My sexuality is muted, though present. Strangely enough my intellect is still as excitable and voracious as usual.
Is this depression? Not to any extreme extent. It may be a certain gentle form of it, the lack of apparently strong feelings, the almost closing up of my responses, is close, but what I do feel still has range. Perhaps if I was subject to external forces that minimised my ability to taste these weakened, lukewarm feelings, the response of my brain would be to turn towards a darker place, to feel nothing but darkness where there was at least a swirl of tinted grays.
I am not afraid of depression, for so far in life I have been lucky with it. A few times a year a cloud will descend... my energies will drop, my motivation will be lacking, my intensity will ebb, and if I am lucky, it will be raining or at least overcast. Then I can wallow in the feeling - experience it for what it is, something to be lived with, not denied. I can afford to do this because, as I said, I am lucky. In three or at most four days, my inner powers will return, like a fully charged electrical line, like a fire hose with full pressure behind it once more.

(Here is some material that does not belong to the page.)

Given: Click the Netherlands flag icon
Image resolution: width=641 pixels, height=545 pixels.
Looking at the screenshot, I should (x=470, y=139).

The lucky part is twofold - one, that I am somehow predisposed to being generally happy, or some such state, and two, that I do enjoy the luxury of small periodic visits to the land of faded visions and a colorless future. My general happiness is not pollyannish or contrived, what I really mean is that my average mental outlook tends toward the energetic and positive, that I seem to be able to enjoy life without having to forever remind myself why. If I never experienced my gray days, I might never appreciate what it is like for those who suffer chronic bouts with depression, what it is like for them to have no drive, no zest for life, and to have that state last for much longer periods.
So I can actually revel in my depression, as contradictory as that may seem. I can let myself fall, knowing that the pit is not bottomless, that some natural force in me prevents me from crashing. I can allow the currents of my mind (that is not a metaphor, I mean it in electrical terms) to realign themselves, I can look at my life and my goals and my activities through these anti-rose colored glasses for a time, brief though it is, and broaden my outlook.
If for some reason (commitments, pressures, demands) I cannot allow myself this luxury, and have to self-start and generate my usual energy levels, I pay a price. It is small at first - the next time my little black puppy comes to visit, everything will be less clear, and less productive in the terms I just described. If time and time again I must ignore this little mental sojourn into the darker forest of my being, its returns become totally unclear to me and the general state of my mind will deteriorate somewhat. My stress levels will increase, my ability to concentrate will change.
I fear that many people experience a similar cycling, but are never free enough to "participate" in it, and their lives are less enjoyable as a result.